[Collection entries]
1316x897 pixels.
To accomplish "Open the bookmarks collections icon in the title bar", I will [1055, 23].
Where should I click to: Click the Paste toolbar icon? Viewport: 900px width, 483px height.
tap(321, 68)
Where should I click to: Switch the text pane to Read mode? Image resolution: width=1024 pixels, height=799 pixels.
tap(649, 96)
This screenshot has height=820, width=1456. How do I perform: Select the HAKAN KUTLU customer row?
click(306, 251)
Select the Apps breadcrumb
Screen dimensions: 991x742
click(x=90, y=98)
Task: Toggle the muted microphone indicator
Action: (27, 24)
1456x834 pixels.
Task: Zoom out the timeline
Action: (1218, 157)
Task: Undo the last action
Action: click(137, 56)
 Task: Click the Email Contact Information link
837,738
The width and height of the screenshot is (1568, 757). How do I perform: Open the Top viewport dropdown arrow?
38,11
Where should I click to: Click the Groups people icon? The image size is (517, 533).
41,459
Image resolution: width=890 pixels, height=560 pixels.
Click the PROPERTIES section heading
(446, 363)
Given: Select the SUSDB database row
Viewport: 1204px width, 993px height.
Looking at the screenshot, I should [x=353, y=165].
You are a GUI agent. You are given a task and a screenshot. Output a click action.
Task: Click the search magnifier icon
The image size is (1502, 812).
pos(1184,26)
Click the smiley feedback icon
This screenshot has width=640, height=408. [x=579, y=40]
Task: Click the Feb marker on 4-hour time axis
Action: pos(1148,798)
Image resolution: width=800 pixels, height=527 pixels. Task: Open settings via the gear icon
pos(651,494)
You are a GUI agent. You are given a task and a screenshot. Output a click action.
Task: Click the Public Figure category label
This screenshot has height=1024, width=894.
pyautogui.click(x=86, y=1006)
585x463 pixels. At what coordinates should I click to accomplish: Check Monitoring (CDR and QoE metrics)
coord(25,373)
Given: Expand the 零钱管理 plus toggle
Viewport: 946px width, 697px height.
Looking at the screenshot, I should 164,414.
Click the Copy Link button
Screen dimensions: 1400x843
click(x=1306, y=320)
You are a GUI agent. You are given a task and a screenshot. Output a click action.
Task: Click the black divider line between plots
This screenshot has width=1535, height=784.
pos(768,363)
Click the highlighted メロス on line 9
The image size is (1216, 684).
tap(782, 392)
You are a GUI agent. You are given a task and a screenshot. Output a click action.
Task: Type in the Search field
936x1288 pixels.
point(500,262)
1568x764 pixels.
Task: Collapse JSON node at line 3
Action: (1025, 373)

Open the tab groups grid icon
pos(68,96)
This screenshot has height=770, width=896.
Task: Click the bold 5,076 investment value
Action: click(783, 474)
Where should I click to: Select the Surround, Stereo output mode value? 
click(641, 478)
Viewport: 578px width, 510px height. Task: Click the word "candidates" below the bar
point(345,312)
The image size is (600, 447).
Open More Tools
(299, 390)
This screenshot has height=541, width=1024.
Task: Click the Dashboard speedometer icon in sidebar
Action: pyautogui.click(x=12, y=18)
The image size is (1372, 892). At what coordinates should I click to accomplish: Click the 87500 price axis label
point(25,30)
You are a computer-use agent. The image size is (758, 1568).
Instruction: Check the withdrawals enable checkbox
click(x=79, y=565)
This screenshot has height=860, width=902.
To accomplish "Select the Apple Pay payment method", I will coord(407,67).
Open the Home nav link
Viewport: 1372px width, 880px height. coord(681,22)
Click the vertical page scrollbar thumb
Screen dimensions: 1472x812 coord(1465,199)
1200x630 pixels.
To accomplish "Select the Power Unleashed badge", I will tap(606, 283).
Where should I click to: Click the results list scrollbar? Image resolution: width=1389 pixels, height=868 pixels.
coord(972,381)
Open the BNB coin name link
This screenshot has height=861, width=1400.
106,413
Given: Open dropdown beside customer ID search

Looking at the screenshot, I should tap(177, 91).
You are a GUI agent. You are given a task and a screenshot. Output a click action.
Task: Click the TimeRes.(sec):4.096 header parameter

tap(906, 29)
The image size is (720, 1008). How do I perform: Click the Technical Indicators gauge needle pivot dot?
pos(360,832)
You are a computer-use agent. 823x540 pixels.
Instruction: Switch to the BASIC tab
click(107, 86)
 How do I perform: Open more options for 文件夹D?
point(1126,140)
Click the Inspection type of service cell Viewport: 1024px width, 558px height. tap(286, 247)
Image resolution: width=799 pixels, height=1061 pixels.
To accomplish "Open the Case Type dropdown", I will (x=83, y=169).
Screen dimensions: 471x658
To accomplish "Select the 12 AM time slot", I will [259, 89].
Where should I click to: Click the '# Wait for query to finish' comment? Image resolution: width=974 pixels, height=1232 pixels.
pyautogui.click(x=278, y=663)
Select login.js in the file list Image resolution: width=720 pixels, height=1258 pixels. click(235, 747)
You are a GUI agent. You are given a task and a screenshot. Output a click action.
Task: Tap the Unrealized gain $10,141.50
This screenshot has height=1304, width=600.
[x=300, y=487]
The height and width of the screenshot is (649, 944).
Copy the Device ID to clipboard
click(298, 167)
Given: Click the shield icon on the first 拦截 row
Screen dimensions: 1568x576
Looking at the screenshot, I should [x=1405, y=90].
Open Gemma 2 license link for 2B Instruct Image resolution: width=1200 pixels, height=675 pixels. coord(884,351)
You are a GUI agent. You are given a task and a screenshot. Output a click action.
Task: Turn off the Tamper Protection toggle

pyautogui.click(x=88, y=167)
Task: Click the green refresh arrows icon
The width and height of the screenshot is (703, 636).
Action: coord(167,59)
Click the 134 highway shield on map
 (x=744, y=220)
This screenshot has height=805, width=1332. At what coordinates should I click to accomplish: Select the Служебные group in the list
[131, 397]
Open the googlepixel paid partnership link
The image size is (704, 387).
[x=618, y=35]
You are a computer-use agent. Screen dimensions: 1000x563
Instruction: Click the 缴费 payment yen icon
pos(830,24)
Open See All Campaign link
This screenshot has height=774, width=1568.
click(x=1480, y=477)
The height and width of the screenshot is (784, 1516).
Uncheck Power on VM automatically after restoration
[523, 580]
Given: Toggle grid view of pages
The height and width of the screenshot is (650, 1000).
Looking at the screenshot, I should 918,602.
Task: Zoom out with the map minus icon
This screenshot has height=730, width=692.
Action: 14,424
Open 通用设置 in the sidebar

Prompt: Rewrite everything in the records above as a numbered list, from the line containing "Task: Click the green refresh arrows icon" down to the end of the records, leaving out blank lines.

Solved problem:
1. Task: Click the green refresh arrows icon
2. The width and height of the screenshot is (703, 636).
3. Action: coord(167,59)
4. Click the 134 highway shield on map
5.  (x=744, y=220)
6. This screenshot has height=805, width=1332. At what coordinates should I click to accomplish: Select the Служебные group in the list
7. [131, 397]
8. Open the googlepixel paid partnership link
9. The image size is (704, 387).
10. [x=618, y=35]
11. You are a computer-use agent. Screen dimensions: 1000x563
12. Instruction: Click the 缴费 payment yen icon
13. pos(830,24)
14. Open See All Campaign link
15. This screenshot has height=774, width=1568.
16. click(x=1480, y=477)
17. The height and width of the screenshot is (784, 1516).
18. Uncheck Power on VM automatically after restoration
19. [523, 580]
20. Given: Toggle grid view of pages
21. The height and width of the screenshot is (650, 1000).
22. Looking at the screenshot, I should 918,602.
23. Task: Zoom out with the map minus icon
24. This screenshot has height=730, width=692.
25. Action: 14,424
26. Open 通用设置 in the sidebar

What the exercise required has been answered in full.